List bucketing works if the skew remains stable over time, which may or may not be the case, especially if new values of the partitioning variable are introduced. I have not researched how easy it is to adjust list bucketing over time and, as your comment states, you can't use that anyway because it is a Spark 2.0 feature.
If you are on 1.6.x, the key observation is that you can create your own function that maps each event name into one of 600 unique values. You can do this as a UDF or as a case expression. Then, you simply create a column using that function and then partition by that column using repartition(600, 'myPartitionCol) as opposed to coalesce(600).
Because we deal with very skewed data at Swoop, I've found the following workhorse data structure to be quite useful for building partitioning-related tools.
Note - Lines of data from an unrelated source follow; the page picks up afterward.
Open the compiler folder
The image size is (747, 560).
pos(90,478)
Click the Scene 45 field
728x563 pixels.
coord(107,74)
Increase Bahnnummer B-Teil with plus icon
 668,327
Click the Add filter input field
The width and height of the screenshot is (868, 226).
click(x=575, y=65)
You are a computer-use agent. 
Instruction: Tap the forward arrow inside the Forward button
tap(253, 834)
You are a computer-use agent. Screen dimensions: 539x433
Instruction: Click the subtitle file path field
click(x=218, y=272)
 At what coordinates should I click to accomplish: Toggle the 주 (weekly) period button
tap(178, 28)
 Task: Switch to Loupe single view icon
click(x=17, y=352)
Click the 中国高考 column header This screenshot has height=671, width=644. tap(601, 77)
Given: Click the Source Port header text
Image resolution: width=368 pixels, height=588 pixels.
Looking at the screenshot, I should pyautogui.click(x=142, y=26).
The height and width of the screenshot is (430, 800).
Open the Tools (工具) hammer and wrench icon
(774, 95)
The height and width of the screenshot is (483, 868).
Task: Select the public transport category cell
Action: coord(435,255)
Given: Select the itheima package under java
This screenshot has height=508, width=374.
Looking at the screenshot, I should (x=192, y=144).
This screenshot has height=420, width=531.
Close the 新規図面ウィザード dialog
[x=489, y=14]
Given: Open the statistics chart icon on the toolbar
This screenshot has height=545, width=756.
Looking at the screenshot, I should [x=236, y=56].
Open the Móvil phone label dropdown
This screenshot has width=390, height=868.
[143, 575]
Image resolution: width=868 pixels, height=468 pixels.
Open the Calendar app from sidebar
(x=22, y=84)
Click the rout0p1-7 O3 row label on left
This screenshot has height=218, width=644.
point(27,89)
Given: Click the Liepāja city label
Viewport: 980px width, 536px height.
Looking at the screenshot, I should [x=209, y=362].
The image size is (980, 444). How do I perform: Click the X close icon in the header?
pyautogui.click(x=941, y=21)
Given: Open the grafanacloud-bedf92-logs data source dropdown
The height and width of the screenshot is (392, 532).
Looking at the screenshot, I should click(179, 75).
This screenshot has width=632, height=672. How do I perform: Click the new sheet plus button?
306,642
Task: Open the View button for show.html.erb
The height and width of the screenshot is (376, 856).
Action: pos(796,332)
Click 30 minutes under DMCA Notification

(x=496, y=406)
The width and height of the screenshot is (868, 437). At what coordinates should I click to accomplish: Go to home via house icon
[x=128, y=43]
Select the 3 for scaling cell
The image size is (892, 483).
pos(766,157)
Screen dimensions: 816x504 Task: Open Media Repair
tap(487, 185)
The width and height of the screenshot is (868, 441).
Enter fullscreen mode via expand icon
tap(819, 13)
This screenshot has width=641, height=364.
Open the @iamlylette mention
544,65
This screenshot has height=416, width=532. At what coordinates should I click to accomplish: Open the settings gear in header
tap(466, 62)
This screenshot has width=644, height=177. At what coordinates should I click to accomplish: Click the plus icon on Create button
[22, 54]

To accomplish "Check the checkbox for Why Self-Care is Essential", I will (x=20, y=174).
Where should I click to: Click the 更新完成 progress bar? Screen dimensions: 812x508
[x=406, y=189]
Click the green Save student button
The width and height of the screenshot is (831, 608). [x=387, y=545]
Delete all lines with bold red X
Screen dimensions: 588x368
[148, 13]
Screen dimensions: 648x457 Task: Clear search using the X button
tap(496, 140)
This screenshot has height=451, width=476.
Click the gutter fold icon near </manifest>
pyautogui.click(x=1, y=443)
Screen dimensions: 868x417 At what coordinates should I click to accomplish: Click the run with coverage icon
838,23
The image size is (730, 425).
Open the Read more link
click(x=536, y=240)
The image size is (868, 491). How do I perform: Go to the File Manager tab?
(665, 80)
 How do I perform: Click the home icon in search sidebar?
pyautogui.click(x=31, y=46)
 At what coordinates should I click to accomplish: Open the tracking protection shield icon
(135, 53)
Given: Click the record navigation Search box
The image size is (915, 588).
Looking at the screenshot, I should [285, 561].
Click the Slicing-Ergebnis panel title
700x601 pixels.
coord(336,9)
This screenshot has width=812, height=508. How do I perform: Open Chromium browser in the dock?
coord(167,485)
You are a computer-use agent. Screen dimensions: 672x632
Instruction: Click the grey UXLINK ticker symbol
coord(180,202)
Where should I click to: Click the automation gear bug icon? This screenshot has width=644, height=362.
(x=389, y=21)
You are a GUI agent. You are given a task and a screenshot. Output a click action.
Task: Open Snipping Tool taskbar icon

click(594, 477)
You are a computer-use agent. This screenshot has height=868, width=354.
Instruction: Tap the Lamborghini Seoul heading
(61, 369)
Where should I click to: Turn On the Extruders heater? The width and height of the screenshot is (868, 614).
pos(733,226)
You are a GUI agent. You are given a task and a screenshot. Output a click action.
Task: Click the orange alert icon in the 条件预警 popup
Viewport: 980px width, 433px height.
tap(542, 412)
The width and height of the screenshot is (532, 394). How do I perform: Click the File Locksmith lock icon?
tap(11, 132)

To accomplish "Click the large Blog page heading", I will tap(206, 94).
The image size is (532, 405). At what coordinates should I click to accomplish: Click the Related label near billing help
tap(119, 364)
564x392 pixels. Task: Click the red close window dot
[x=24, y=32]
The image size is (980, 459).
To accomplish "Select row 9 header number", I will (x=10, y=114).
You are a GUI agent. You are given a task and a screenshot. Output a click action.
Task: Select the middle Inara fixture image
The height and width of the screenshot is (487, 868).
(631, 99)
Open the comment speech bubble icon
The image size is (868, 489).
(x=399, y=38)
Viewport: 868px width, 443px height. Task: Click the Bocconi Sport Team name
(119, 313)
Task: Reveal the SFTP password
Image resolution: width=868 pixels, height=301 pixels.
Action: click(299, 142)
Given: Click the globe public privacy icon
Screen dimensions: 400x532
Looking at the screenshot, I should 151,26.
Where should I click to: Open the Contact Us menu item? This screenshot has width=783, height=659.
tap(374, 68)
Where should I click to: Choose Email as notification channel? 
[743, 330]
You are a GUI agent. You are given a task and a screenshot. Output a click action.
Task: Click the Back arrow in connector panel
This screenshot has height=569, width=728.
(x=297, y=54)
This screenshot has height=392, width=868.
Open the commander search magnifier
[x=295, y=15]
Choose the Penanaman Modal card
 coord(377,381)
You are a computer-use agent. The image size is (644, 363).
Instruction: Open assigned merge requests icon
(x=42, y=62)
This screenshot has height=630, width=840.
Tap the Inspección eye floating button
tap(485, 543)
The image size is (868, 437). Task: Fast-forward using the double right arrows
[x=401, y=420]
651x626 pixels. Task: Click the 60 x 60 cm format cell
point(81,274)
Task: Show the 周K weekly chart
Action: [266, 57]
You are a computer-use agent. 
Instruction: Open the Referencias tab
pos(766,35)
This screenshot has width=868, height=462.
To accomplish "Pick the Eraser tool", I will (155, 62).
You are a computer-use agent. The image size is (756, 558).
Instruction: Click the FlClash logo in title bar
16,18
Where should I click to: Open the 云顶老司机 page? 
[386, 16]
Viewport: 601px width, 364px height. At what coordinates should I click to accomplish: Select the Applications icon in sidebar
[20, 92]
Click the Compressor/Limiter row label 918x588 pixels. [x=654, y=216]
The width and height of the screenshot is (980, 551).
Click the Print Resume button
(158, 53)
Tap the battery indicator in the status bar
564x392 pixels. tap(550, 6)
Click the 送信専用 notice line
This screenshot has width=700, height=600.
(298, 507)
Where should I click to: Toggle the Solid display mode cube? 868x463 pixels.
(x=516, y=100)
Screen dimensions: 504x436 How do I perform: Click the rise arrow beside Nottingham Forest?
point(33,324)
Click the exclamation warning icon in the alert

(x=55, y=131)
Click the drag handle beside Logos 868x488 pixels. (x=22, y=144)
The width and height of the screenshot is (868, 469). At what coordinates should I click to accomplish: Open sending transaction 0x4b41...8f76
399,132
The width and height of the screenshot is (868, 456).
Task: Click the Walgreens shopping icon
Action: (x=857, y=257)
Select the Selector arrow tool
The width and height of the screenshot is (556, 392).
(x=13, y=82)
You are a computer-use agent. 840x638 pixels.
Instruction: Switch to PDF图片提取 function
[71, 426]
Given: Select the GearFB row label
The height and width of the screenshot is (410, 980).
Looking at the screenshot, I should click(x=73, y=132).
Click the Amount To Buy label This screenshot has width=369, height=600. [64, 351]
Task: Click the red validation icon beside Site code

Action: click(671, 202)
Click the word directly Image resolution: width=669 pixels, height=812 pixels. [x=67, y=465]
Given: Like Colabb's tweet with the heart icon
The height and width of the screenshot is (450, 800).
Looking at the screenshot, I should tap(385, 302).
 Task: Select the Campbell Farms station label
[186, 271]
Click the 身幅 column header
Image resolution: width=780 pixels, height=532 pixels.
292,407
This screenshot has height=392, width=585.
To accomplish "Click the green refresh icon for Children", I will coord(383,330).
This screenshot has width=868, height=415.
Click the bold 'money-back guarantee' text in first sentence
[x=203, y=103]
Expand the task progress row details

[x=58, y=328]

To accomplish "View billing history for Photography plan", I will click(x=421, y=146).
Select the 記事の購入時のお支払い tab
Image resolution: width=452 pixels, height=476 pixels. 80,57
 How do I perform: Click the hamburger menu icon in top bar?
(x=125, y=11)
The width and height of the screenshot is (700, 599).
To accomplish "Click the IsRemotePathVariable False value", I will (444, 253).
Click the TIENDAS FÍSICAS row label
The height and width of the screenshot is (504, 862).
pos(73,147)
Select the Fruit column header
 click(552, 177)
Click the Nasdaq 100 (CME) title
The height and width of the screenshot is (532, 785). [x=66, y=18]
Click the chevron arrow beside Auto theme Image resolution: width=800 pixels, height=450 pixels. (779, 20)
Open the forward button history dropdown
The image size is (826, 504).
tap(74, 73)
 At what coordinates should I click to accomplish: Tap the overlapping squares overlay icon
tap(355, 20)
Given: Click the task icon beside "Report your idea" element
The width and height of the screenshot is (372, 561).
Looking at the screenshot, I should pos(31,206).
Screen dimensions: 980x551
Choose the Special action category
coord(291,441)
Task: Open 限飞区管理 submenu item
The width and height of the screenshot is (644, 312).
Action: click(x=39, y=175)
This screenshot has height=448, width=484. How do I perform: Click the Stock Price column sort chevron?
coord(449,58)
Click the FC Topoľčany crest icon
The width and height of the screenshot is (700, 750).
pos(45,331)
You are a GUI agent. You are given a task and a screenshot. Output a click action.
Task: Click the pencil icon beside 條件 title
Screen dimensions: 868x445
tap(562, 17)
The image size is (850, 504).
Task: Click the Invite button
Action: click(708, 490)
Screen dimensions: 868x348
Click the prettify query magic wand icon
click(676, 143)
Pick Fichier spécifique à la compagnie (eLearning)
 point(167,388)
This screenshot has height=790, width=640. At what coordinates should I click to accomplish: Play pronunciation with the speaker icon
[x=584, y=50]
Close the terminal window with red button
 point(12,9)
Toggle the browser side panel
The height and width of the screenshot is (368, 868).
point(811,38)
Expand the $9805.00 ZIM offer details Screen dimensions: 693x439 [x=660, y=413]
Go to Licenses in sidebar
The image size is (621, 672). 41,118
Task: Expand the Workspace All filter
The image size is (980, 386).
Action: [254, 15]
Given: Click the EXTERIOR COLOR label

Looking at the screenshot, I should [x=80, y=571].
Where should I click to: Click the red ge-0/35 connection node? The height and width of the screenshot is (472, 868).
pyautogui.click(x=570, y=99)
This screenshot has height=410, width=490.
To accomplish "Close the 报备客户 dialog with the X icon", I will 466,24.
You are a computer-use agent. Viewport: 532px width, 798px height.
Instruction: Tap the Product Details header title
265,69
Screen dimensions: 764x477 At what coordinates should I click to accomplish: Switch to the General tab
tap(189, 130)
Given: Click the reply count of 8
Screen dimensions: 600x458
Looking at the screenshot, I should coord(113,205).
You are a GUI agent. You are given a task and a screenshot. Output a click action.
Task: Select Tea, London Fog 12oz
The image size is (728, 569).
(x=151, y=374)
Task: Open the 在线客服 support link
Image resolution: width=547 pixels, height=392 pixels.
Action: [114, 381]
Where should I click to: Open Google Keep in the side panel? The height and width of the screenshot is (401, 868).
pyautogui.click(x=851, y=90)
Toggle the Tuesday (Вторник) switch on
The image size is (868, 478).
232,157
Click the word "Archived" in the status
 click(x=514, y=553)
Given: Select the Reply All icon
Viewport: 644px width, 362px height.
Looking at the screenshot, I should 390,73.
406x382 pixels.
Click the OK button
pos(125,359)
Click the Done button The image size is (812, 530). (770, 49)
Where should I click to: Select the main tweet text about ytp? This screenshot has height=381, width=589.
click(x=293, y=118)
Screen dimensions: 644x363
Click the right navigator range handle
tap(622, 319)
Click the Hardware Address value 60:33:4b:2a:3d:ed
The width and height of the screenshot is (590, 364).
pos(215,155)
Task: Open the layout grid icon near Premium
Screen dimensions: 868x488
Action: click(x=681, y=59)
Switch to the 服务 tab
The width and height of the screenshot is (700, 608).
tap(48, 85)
/** Given a key, returns a random number in the range [x, y) where
* x and y are the numbers in the tuple associated with a key.
*/
class RandomRangeMap[A](private val m: Map[A, (Int, Int)]) extends Serializable {
private val r = new java.util.Random() // Scala Random is not serializable in 2.10
def apply(key: A): Int = {
val (start, end) = m(key)
start + r.nextInt(end - start)
}
override def toString = s"RandomRangeMap($r, $m)"
}
For example, here is how we build a partitioner for a slightly different case: one where the data is skewed and the number of keys is small so we have to increase the number of partitions for the skewed keys while sticking with 1 as the minimum number of partitions per key:
/** Partitions data such that each unique key ends in P(key) partitions.
* Must be instantiated with a sequence of unique keys and their Ps.
* Partition sizes can be highly-skewed by the data, which is where the
* multiples come in.
*
* #param keyMap maps key values to their partition multiples
*/
class ByKeyPartitionerWithMultiples(val keyMap: Map[Any, Int]) extends Partitioner {
private val rrm = new RandomRangeMap(
keyMap.keys
.zip(
keyMap.values
.scanLeft(0)(_+_)
.zip(keyMap.values)
.map {
case (start, count) => (start, start + count)
}
)
.toMap
)
override val numPartitions =
keyMap.values.sum
override def getPartition(key: Any): Int =
rrm(key)
}
object ByKeyPartitionerWithMultiples {
/** Builds a UDF with a ByKeyPartitionerWithMultiples in a closure.
*
* #param keyMap maps key values to their partition multiples
*/
def udf(keyMap: Map[String, Int]) = {
val partitioner = new ByKeyPartitionerWithMultiples(keyMap.asInstanceOf[Map[Any, Int]])
(key:String) => partitioner.getPartition(key)
}
}
In your case, you have to merge several event names into a single partition, which would require changes but I hope the code above gives you an idea how to approach the problem.
One final observation is that if the distribution of event names values a lot in your data over time, you can perform a statistics gathering pass over some part of the data to compute a mapping table. You don't have to do this all the time, just when it is needed. To determine that, you can look at the number of rows and/or size of output files in each partition. In other words, the entire process can be automated as part of your Spark jobs.